§ Problem to solve
Quote verbatim the lines of the items, starting at the line that contains "at (1134, 132)." and ending with the final line of the items, both included.

☆ ☆ ☆

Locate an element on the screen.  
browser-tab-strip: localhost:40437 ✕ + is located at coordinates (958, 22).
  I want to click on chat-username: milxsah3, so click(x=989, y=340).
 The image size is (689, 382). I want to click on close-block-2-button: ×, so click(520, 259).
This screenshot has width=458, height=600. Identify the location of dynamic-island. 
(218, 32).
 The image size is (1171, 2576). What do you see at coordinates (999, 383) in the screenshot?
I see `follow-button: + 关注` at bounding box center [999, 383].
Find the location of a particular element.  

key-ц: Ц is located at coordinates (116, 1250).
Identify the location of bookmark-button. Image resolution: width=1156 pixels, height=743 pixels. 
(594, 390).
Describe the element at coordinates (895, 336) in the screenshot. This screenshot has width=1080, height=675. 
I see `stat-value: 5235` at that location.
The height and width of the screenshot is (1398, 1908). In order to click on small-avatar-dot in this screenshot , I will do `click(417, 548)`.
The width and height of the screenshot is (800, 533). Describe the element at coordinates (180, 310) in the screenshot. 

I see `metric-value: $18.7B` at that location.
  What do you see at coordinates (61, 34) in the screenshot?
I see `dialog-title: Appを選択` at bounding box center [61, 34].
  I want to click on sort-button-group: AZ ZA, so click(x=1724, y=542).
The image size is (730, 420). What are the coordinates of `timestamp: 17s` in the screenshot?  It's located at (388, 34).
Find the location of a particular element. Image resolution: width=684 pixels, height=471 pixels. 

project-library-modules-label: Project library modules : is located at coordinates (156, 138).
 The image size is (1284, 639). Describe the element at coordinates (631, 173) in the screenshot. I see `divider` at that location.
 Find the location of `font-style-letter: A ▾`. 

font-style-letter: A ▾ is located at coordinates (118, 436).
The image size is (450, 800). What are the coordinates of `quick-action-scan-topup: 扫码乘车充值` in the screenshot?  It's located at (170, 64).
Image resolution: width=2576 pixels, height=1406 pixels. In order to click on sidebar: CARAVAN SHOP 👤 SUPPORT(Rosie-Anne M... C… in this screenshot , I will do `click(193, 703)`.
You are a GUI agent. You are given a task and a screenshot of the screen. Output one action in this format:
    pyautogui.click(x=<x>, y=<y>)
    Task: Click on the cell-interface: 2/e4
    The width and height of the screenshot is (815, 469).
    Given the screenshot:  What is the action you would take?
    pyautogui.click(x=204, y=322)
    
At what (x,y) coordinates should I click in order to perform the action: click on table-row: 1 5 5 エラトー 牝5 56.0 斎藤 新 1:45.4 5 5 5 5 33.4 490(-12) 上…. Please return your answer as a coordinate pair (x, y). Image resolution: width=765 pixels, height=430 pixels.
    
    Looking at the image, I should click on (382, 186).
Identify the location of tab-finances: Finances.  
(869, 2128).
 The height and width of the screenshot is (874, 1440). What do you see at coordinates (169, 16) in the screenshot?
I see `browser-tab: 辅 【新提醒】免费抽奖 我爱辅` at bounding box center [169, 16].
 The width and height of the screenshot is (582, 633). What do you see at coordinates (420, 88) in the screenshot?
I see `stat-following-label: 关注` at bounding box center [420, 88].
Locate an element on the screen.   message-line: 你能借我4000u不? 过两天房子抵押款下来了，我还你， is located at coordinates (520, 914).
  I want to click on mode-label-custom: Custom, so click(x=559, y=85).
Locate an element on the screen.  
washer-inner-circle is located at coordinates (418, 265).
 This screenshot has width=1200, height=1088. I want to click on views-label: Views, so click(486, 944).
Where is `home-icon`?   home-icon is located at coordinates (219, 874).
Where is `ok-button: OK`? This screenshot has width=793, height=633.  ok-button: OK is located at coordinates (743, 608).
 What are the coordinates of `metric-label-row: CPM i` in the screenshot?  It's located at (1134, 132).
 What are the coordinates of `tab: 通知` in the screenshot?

☆ ☆ ☆

§ Written response
 What are the coordinates of `metric-label-row: CPM i` in the screenshot?  It's located at (1134, 132).
 What are the coordinates of `tab: 通知` in the screenshot?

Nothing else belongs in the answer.